An overview of shape-from-stereo
Helmut Cantzler

Stereo vision refers to the ability to acquire information on the 3D structure and distance of a scene from two or more intensity images taken from different viewpoints.

The stereo system determines which point in one image corresponds to which point in another image (Correspondence Problem) [1]. A problem is that some parts of the scene are visible in a subset of the images only. Therefore, a stereo system must also be able to decide the image parts that should not be matched. We can classify correspondence algorithms into correlation-based and feature-based algorithms. In correlation-based algorithms, the elements to match are image windows of fixed size, and the similarity criterion is a measure of the correlation between the windows in the two images. These algorithms typically give dense measurements of depth. On the other hand, feature-based methods use a set of features to find correspondence in two images. The distance between feature descriptors is measured with the numerical and symbolical properties of the features. Corresponding elements are given by the most similar feature pair. The feature-based approaches typically give 3D depth only sparsely at the corresponding feature points.

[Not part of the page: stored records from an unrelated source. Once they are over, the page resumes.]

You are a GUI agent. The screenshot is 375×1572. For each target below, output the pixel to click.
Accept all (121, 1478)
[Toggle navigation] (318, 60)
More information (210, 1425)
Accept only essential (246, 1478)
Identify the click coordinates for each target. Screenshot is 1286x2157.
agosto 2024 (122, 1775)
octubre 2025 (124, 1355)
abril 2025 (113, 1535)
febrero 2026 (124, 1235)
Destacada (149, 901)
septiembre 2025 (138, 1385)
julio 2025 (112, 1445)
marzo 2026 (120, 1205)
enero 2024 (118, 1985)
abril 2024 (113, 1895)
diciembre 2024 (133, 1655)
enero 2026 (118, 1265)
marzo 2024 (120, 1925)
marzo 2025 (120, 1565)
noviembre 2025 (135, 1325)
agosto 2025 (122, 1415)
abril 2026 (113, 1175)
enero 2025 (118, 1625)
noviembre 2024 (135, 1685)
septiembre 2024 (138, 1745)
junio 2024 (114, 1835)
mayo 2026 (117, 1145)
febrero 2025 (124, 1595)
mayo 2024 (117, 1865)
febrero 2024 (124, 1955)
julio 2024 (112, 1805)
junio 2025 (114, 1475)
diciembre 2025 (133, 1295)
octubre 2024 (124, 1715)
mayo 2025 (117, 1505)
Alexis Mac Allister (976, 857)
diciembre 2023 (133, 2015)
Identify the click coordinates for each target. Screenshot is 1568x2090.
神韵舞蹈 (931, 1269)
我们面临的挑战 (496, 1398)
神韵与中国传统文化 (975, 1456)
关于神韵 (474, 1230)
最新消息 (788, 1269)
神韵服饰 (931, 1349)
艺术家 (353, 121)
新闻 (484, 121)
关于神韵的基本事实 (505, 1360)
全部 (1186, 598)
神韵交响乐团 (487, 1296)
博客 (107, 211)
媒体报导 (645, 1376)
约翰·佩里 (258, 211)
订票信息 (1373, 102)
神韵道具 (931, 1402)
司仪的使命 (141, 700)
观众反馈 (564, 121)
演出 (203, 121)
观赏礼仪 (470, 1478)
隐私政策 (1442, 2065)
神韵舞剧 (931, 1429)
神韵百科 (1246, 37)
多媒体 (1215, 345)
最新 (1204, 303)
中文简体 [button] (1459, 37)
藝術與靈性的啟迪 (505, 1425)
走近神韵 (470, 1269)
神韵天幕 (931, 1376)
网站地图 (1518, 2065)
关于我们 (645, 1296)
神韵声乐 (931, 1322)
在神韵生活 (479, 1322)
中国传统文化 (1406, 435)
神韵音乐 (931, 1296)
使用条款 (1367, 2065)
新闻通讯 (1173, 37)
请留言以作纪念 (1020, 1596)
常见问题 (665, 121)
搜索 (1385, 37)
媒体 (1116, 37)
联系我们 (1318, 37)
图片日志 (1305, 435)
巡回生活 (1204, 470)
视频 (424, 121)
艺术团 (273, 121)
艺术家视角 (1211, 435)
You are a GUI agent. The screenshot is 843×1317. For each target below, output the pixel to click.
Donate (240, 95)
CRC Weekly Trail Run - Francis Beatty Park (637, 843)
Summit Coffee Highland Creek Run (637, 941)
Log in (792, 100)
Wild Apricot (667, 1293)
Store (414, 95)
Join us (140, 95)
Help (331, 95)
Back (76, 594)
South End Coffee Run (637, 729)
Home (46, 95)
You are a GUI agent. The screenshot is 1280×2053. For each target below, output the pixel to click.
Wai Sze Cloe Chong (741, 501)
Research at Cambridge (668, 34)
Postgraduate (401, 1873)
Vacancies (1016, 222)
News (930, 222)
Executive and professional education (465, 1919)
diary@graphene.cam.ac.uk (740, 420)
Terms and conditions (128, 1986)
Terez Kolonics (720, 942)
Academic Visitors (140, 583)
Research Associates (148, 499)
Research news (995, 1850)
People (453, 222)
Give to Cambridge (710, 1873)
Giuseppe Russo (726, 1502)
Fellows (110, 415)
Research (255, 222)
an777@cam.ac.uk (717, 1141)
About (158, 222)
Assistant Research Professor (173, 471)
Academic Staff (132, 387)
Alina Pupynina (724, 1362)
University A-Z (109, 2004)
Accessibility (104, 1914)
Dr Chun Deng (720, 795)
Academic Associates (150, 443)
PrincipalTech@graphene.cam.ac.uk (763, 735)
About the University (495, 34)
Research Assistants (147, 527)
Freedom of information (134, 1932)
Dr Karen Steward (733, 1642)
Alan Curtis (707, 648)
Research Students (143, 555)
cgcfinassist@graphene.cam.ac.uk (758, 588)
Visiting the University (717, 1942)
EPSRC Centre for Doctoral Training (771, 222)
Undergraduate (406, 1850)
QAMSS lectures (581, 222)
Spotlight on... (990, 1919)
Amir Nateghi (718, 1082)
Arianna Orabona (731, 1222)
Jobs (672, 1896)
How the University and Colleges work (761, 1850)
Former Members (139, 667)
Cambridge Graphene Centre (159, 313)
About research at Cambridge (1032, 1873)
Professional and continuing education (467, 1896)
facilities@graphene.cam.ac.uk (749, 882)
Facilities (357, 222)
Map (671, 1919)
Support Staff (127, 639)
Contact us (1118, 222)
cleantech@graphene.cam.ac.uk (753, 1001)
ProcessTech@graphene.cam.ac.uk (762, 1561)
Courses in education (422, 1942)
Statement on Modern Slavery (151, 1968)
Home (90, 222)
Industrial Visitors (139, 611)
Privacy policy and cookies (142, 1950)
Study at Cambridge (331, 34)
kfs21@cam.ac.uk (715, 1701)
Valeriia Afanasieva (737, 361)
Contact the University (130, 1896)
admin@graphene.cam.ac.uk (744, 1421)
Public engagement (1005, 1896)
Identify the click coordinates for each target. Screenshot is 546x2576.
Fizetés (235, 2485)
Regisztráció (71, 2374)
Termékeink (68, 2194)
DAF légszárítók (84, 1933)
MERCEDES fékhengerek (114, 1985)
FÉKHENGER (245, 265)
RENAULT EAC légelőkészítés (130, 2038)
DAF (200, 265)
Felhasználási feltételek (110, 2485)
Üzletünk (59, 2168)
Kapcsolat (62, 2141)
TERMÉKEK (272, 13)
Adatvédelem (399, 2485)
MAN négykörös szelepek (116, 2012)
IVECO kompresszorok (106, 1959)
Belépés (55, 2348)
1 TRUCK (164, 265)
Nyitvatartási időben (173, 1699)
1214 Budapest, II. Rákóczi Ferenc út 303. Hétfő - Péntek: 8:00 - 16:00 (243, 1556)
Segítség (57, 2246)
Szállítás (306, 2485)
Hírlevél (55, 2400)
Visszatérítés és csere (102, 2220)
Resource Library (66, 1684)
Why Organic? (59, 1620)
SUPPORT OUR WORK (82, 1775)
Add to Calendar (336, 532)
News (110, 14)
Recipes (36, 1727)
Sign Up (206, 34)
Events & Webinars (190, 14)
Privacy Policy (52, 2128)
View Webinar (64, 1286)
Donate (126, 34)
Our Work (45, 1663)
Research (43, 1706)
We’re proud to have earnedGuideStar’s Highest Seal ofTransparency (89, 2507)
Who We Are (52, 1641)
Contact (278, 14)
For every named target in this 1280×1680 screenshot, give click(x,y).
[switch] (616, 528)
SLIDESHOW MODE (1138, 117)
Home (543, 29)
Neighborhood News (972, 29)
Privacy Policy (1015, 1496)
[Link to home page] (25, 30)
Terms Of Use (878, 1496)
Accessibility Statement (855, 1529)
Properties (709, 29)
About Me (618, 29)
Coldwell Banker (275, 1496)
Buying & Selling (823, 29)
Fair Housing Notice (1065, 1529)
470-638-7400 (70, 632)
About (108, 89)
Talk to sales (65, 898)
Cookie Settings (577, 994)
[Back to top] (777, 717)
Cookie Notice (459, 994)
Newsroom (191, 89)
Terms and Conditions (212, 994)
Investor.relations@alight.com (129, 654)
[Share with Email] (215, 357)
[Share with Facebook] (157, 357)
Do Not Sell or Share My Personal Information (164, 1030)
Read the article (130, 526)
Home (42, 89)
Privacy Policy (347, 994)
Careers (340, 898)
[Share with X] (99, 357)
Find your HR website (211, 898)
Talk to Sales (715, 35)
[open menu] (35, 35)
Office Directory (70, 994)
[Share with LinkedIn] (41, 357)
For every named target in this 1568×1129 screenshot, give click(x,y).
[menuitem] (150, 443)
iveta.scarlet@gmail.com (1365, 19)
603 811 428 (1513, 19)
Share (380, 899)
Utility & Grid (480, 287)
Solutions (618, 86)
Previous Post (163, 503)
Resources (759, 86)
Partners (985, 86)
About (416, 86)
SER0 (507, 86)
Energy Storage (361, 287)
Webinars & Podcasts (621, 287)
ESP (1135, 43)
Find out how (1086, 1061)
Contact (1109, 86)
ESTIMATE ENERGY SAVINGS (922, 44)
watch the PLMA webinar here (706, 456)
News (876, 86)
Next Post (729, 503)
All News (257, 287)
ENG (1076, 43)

After the stereo system has found pairs of corresponding image points it can start to do the reconstruction of the scene. The way in which stereo determines the position in space of a pair of image points is triangulation, that is, by measuring the difference in retinal position between the corresponding points in the two images, known as disparity. This method needs the knowledge on the parameters of the stereo system. There are some other methods that can be used if only some or none of the system's parameters are available.

1
J. Banks, M. Bennamoun, K. Kubik, and P. Corke. An accurate and reliable stereo matching algorithm incorporating the rank constraint. Symposium on Intelligent robotic systems, pages 23--32, 1999.